- [GIVEN TEXT]
--- START ---

Also, various inventive concepts may be embodied as one or more methods, of which an example has been provided. The acts performed as part of the method may be ordered in any suitable way. Accordingly, embodiments may be constructed in which acts are performed in an order different than illustrated, which may include performing some acts simultaneously, even though shown as sequential acts in illustrative embodiments.

Any and all references to publications or other documents, including but not limited to, patents, patent applications, articles, webpages, books, etc., presented anywhere in the present application, are herein incorporated by reference in their entirety. Moreover, all definitions, as defined and used herein, should be understood to control over dictionary definitions, definitions in documents incorporated by reference, and/or ordinary meanings of the defined terms. In this regard, references to publications in the detailed description are included to provide, at least for some embodiments, a supporting and enabling disclosure, as well providing additional disclosure that when combined with one and/or another disclosed inventive subject matter provide yet additional embodiments.

LITERATURE CITED

• Liang, X. and S. Y. Chou (2008). “Nanogap Detector Inside Nanofluidic Channel for Fast Real-Time Label-Free DNA Analysis.” Nano Lett. 8: 1472-1476.
• Pang, P., B. Ashcroft, et al. (2014). “Fixed Gap Tunnel Junction for Reading DNA Nucleotides.” ACS Nano: Published online November 7. DOI: 10.1021/nn505356g.
• Perry, J. L. and S. G. Kandlikar (2006). “Review of fabrication of nanochannels for single phase liquid flow.” Microfluidics and Nanofluidics 2: 185-193.
• Sun, L. F., S. N. Chin, et al. (2005). “Shadow-evaporated nanometre-sized gaps and their use in electrical studies of nanocrystals.” Nanotechnology 16: 631-634.

--- END ---

- [EXERCISE REQUIREMENTS] From the given text, list the titles of all works that appear under "LITERATURE CITED".

- [Extracted records]

--- START ---

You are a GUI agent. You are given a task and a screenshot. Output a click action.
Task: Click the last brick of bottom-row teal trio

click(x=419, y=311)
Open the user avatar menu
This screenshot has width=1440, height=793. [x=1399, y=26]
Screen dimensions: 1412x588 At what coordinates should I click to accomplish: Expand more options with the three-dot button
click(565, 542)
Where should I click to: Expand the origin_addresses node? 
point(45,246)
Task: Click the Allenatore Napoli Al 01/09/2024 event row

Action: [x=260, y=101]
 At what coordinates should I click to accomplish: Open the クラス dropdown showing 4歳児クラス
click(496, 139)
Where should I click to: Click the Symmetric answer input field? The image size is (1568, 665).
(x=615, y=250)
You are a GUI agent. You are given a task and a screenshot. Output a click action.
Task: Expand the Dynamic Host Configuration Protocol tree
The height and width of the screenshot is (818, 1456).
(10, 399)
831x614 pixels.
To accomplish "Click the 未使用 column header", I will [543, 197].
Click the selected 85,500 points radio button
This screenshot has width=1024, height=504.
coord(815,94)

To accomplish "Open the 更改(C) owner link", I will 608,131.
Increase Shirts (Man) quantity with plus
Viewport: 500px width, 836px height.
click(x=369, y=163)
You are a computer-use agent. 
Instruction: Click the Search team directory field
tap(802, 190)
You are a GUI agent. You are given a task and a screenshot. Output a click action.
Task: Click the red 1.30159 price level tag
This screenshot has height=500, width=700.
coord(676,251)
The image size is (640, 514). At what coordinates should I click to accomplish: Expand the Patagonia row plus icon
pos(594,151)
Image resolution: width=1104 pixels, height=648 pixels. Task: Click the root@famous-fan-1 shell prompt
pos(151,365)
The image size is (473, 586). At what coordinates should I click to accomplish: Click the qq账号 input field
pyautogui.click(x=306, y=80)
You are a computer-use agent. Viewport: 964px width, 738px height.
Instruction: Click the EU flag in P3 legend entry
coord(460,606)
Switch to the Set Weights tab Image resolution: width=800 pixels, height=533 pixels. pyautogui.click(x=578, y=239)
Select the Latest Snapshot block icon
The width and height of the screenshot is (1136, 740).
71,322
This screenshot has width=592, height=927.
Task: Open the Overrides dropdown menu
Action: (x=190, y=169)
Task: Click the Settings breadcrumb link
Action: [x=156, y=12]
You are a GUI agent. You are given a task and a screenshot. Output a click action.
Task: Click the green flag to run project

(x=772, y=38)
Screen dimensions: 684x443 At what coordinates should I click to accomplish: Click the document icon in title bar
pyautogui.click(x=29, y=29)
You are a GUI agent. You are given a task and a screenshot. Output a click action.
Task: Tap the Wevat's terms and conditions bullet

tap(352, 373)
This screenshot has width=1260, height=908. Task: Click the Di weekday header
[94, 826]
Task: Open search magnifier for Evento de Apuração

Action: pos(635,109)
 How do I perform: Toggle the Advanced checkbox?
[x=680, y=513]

--- END ---

- [ANSWER BELOW]
- "Nanogap Detector Inside Nanofluidic Channel for Fast Real-Time Label-Free DNA Analysis."
- "Fixed Gap Tunnel Junction for Reading DNA Nucleotides."
- "Review of fabrication of nanochannels for single phase liquid flow."
- "Shadow-evaporated nanometre-sized gaps and their use in electrical studies of nanocrystals."